S’il était auparavant à l’aise en se représentant lui-même comme « une poule de luxe » pour sa mère, l’intrusion brutale et abusive de son frère a provoqué le passage de son savoir à une relation de pouvoir, et ceci dans un corps à corps que l’enfant rejette. La fonction imaginaire de sa « théorie anale » échoue ainsi définitivement devant l’obligation d’occuper une place dans l’ensemble des poules, en tant qu’objet de jouissance du frère, c’est-à-dire dépouillé de son propre désir. 

Le symptôme transforme l’angoisse provoquée par cette invasion – l’angoisse n’est pas sans objet – et la poule acquiert une fonction signifiante qui révèle dans la structure de la phobie la disjonction entre savoir et pouvoir – ce qui est le propre de l’inconscient et la clé de la position du sujet face à la castration. Le sujet s’orientera selon l’accent que prendra le signifiant phallique – comme symbole du pouvoir ou du désir – vers l’obsession ou l’hystérie. 

Une fois constitué le cadre de l’objet qui manque à la place de l’Autre et le décomplète, la matrice subjective peut s’ordonner de la perte de l’objet inscrit dans l’Autre – en-forme de a  dont la logique donne lieu à la répétition, c’est-à-dire à l’empreinte répétée d’un chiffre de jouissance qui gouverne secrètement l’itinéraire du sujet dans son parcours vital. 

Cette solution singulière sera testée lors de la « métamorphose de la puberté » en tant qu’effet de la désintrication de la pulsion et de ses tentations délétères, lorsque le sujet est appelé à « se déclarer » sexué, c’est-à-dire à se forger une nouvelle insertion de sa place dans le discours où loger son corps transformé.

En l’absence du savoir qui pèse sur la sexualité, les difficultés inhérentes aux reconfigurations de la jouissance telles qu’elles se présentent dans l’actualité s’ajoutent encore à celles qui, en raison d’un excès ou d’un défaut, affectent la manière dont les jeunes font face à la rencontre avec un autre corps lorsqu’ils ont un nouveau rendez-vous avec le réel. 

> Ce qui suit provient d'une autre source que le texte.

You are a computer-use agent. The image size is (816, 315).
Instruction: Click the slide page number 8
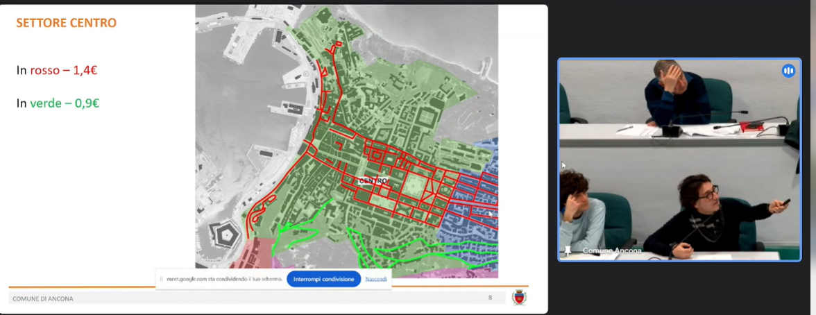coord(490,298)

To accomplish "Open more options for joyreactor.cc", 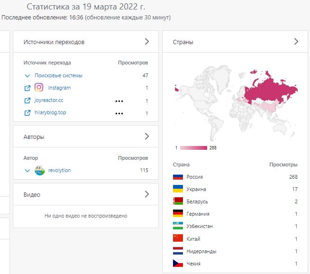I will 119,101.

Les adolescents sont le résultat de la réponse singulière à ce carrefour de la puberté que Freud a comparé à un tunnel foré au même moment dans les deux sens : d’un côté par l’autorité des adultes et de l’autre par leurs pensées – insuffisantes – sur le corps.

Gardien de la béance entre savoir et pouvoir, le discours analytique offre la possibilité à l’être parlant de distinguer et d’ajuster les différents registres de son expérience singulière. Ainsi, le savoir des enfants a retrouvé sa dignité, obscurcie par l’unification de ses théories ou de ses fictions avec une pensée primitive ou insuffisamment rationnelle.

Grâce à l’expérience analytique, le savoir des enfants reçoit le respect mérité de son originalité, et ceci dans les deux sens du terme : en effet, elle valorise les traces du début qui sont toujours uniques à un être parlant et les accueille comme les signes de sa distinction subjective, issus de nos plus humbles besoins : Not des lebens.